Spring Cleaning Tips to Keep Personal Data Safe

Planning to spring clean your home or office? One of the biggest parts of spring cleaning is getting rid of clutter you no longer need. In the past, this meant tossing junk like a broken typewriter or planning a garage sale to recoup a few bucks for an old television. But in today's digital age, the adage "when in doubt, toss it out" could actually put you in harm's way. Identity thieves make a career seeking out discarded sensitive documents or digital devices loaded with personal data.


Whether an unwanted digital device or document is headed for the trash, a garage sale, storage, or Goodwill, here are some helpful tips to keep your data safe:

  1. Don't toss documents - Shred or incinerate them.  The saying "one person's trash is another person's treasure" rings especially true for identity thieves. Fraudsters look for any documents containing Social Security numbers, financial account numbers, your driver's license number, and health insurance account information. Savvy criminals will dig through your trash, hunting for data that can be used to steal your identity. Always use a cross-cut, diamond-cut, or confetti-cut shredder. Unlike strip-cut models in which the pieces can potentially be put back together, these shredders will produce much smaller pieces.
  2. Consider a shredding facility. If you have a large amount of shredding and are not able to handle it at home, consider taking it to a shredding facility that guarantees and certifies that your documents are fully destroyed. If you have a large amount of papers to destroy (this can occur, for example, when an elderly family member passes and the family must dispose of decades of documents), there are services that will send a shredding truck to your home. Fees are charged for both types of services.
  3. Keep sensitive documents under lock and key. "Old fashioned" physical security still has a place by discouraging opportunistic thieves. Centralize sensitive paperwork and invest in a locked filing cabinet. Or you can simply take advantage of a locking desk drawer. Another option is to scan such documents and save them securely.
  4. Physically destroy old flash drives. Flash drives are different than hard drives. A 2010 study by the University of California, San Diego found that applying hard drive data sanitization methods to flash drives was unreliable. Open the drive and smash the circuit board and chips. Read Campus Technology's How—and Why—to Destroy Old Flash Drives for detailed instructions.
  5. Wipe old computer hard drives. Often, computer files continue to exist on the hard drive, even after you've deleted them using keyboard and mouse commands. Use specialized software such as Eraser to remove specific files. To delete an entire hard drive’s data, use software like Darik’s Boot and Nuke

    Before recycling or selling your old computer, make sure you've successfully destroyed all personal data. You may be better off physically destroying the hard drive and taking the computer and destroyed drive to an electronics recycling center. For more details, read Popular Mechanics: How to Absolutely, Positively Destroy Your Data.

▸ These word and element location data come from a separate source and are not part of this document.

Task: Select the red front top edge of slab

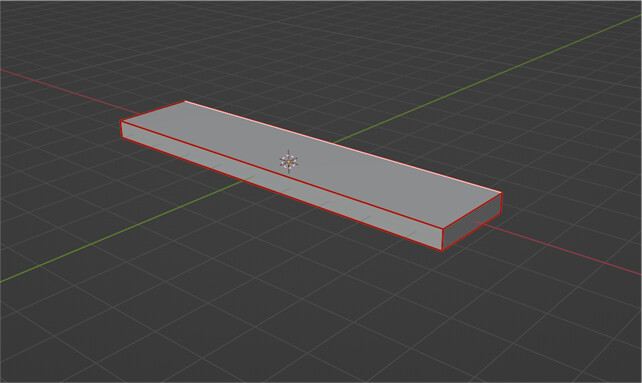Action: pos(283,175)
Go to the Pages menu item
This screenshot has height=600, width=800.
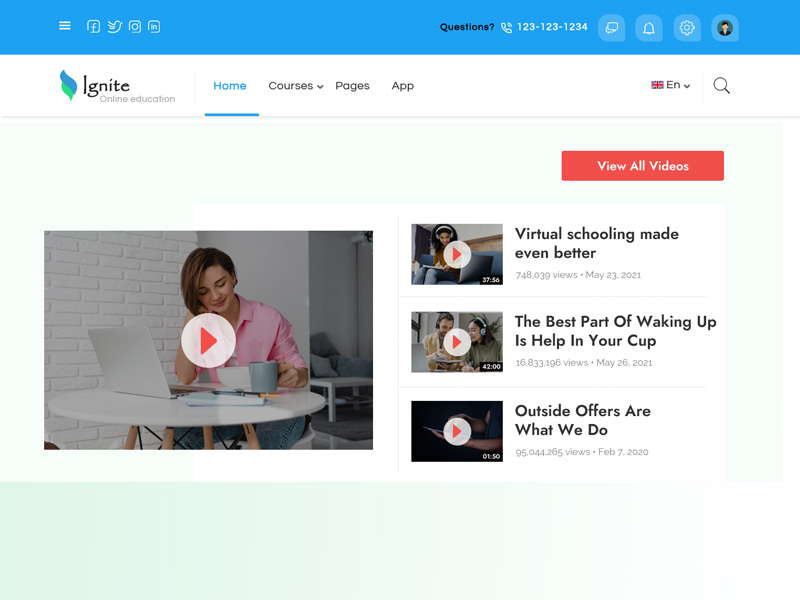(352, 86)
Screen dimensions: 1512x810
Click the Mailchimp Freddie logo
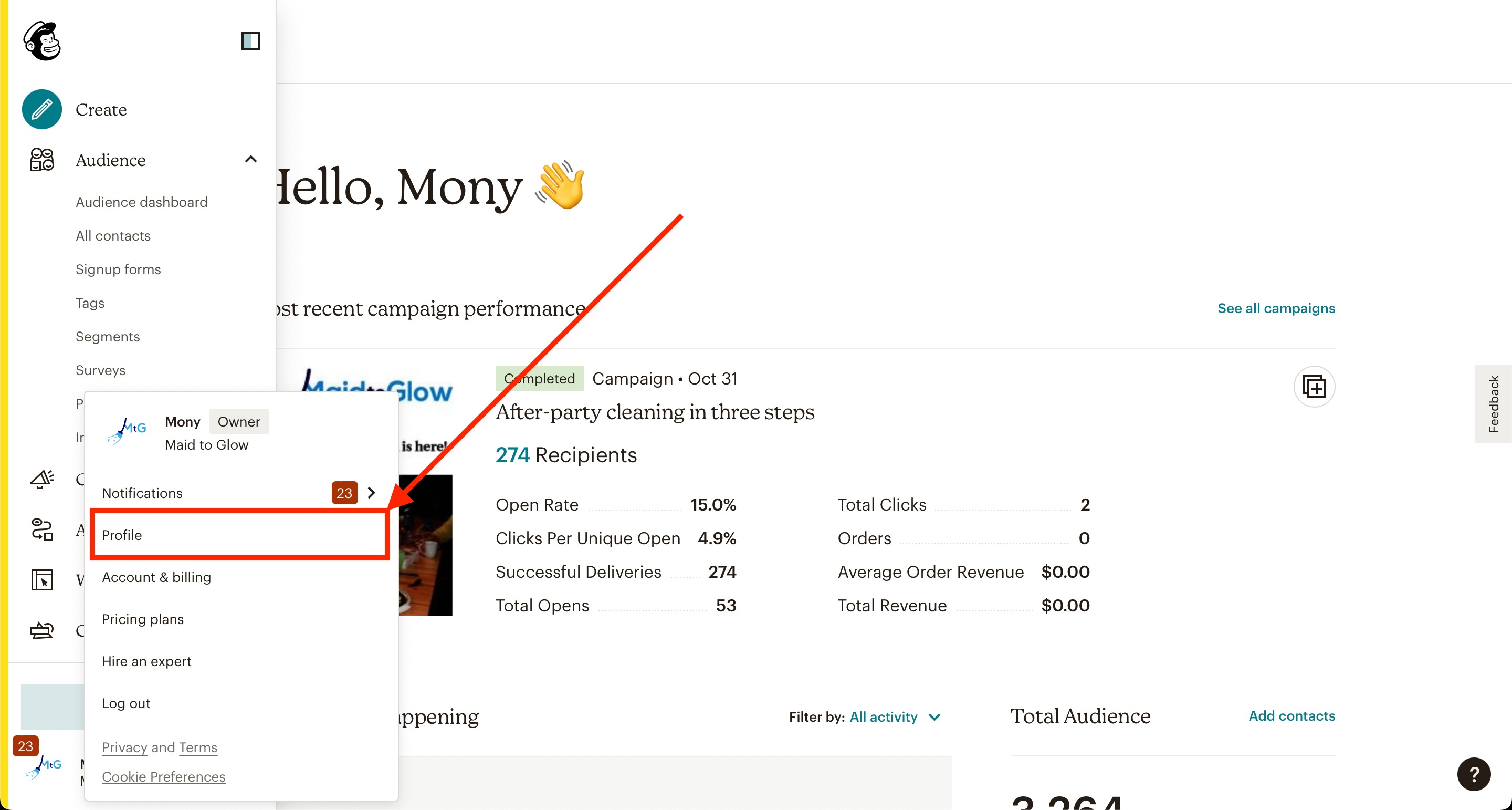42,40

    Do not toss any digital devices into your trash bin, and don't take them to the municipal waste center.  By taking both intact and destroyed digital devices to an electronics recycling center, you are ensuring proper disposal regarding both your privacy and environmental protection.  
  6. Wipe data from cell phones. Cell phones are like computers in that deleting data using the user menus may not truly delete it from the hardware. Always wipe your phone  by deleting the data using menu settings and then performing a factory reset. Every phone has a different process, so check the phone's manual to restore the phone to its factory settings, or search YouTube for an instructional video. According to PCWorld, no wipe solution is perfect. The only way to totally guarantee old cell phone data is gone for good is to take the phone apart and physically destroy the memory chip.

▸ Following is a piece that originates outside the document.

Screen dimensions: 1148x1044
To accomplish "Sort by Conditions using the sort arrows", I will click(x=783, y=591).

    If you're wondering what to do with your wiped phone, we recommend donating it to a nonprofit that provides used cell phones to soldiers, domestic violence victims, and others. Unless the phone is truly a relic, there are many who would appreciate the donation.
  7. Erase the hard drive on unwanted digital copiers. Nearly every digital photocopier since 2002 contains a hard drive. The hard drive stores an image of each document processed by the machine. Check your machine's manual for instructions on how to clear the data from the hard drive before getting rid of the copier.
  8. CDs and DVDs should be physically destroyed by breaking them into many pieces. A pair of Wiss Tin Snips (scissors that can cut through tougher materials) will help you easily cut your CDs and DVDs into four or more pieces. Some shredders can do this, too. If you are destroying older media, such as floppy disks and tapes, remove the film and cut it into small pieces.
  9. Know the law when disposing of business documents.  If you work from home or operate a small business out of your home, data destruction should be especially rigorous. There may even be industry standards and federal and state laws that you must comply with regarding proper disposal of business-related documents. As a small business, you certainly don't want the negative publicity that comes with having to notify individuals of a data breach, the law in 46 states.

Spring cleaning should lead to a more organized home and office, not make you the victim of identity theft. We hope these tips will help you keep your personal data safe.